Assigned task: From the line with "Toggle the Enable" through the line with "Given: Switch to the Lighthouse tab", inclusive, return each line of the data below exactly and leave the rest out.

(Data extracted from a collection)

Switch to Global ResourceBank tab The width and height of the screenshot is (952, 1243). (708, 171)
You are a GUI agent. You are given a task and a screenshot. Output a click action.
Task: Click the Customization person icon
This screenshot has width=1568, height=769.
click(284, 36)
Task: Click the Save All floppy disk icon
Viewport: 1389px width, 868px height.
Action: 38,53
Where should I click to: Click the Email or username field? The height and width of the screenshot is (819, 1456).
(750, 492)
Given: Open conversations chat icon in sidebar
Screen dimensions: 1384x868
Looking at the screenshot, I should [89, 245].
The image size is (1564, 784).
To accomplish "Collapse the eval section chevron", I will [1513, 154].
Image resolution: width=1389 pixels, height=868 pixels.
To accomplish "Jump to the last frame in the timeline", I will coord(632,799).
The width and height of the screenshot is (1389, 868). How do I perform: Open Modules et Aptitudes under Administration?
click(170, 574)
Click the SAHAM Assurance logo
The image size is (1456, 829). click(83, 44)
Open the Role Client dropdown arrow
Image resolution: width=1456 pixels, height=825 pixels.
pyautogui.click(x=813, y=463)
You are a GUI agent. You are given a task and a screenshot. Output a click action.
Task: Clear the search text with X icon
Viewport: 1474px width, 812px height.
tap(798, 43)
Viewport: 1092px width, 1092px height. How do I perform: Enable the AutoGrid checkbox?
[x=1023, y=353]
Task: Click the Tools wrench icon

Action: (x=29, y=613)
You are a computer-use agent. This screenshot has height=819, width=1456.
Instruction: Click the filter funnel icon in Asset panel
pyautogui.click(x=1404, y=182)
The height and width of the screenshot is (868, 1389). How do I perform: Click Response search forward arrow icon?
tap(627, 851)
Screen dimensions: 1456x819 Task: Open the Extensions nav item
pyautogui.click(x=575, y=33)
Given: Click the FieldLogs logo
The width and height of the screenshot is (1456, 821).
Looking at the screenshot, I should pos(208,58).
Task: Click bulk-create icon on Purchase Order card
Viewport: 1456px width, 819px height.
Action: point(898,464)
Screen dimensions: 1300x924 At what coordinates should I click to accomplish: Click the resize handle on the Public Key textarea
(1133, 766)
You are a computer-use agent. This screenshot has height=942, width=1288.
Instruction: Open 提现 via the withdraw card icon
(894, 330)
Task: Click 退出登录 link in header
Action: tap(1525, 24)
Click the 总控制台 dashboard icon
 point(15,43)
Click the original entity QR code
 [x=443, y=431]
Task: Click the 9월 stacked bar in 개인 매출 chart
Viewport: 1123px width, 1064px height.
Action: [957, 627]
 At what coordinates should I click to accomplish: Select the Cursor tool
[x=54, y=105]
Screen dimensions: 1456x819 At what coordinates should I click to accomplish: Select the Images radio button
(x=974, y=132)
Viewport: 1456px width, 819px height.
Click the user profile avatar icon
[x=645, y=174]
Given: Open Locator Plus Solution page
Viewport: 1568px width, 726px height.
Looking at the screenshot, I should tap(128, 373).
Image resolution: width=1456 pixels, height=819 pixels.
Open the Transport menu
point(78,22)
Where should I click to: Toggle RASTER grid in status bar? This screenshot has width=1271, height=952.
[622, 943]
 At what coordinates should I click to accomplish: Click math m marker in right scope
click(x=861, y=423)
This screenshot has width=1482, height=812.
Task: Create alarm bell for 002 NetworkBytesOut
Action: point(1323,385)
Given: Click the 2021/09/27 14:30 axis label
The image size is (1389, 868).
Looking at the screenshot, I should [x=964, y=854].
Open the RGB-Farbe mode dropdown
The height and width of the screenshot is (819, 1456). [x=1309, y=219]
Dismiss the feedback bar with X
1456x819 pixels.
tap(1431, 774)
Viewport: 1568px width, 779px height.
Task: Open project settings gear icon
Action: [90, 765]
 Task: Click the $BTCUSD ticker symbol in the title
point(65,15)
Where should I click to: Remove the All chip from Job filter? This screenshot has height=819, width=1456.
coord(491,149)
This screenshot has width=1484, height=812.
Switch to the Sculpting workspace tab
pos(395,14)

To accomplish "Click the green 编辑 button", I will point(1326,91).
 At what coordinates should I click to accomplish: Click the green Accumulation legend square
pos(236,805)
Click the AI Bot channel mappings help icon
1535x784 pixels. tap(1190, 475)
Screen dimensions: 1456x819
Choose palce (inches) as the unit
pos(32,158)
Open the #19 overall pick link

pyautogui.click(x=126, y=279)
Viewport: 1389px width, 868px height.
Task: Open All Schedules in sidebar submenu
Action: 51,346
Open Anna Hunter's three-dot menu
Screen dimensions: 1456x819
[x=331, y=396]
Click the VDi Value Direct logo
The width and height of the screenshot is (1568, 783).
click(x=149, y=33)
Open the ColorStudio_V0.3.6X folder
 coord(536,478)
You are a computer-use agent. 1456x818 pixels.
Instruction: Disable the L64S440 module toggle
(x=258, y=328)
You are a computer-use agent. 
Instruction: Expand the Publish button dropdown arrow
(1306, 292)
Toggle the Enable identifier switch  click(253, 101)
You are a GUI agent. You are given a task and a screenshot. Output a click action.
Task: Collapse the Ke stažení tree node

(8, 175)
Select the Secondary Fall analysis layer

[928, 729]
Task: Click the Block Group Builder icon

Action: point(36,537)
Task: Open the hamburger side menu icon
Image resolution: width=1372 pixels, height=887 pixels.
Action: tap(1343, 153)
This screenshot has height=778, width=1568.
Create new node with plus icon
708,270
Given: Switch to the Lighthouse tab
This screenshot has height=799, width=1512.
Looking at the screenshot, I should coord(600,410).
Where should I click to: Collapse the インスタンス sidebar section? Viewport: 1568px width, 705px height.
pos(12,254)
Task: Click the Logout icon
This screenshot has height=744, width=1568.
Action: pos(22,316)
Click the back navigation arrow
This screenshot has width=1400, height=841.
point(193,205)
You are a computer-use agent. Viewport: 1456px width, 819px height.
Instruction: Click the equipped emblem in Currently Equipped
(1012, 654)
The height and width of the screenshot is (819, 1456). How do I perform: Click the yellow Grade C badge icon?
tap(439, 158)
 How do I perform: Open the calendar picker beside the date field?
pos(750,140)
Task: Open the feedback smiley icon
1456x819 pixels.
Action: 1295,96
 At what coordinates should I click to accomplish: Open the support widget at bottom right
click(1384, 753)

Task output:
Toggle the Enable identifier switch  click(253, 101)
You are a GUI agent. You are given a task and a screenshot. Output a click action.
Task: Collapse the Ke stažení tree node

(8, 175)
Select the Secondary Fall analysis layer

[928, 729]
Task: Click the Block Group Builder icon

Action: point(36,537)
Task: Open the hamburger side menu icon
Image resolution: width=1372 pixels, height=887 pixels.
Action: tap(1343, 153)
This screenshot has height=778, width=1568.
Create new node with plus icon
708,270
Given: Switch to the Lighthouse tab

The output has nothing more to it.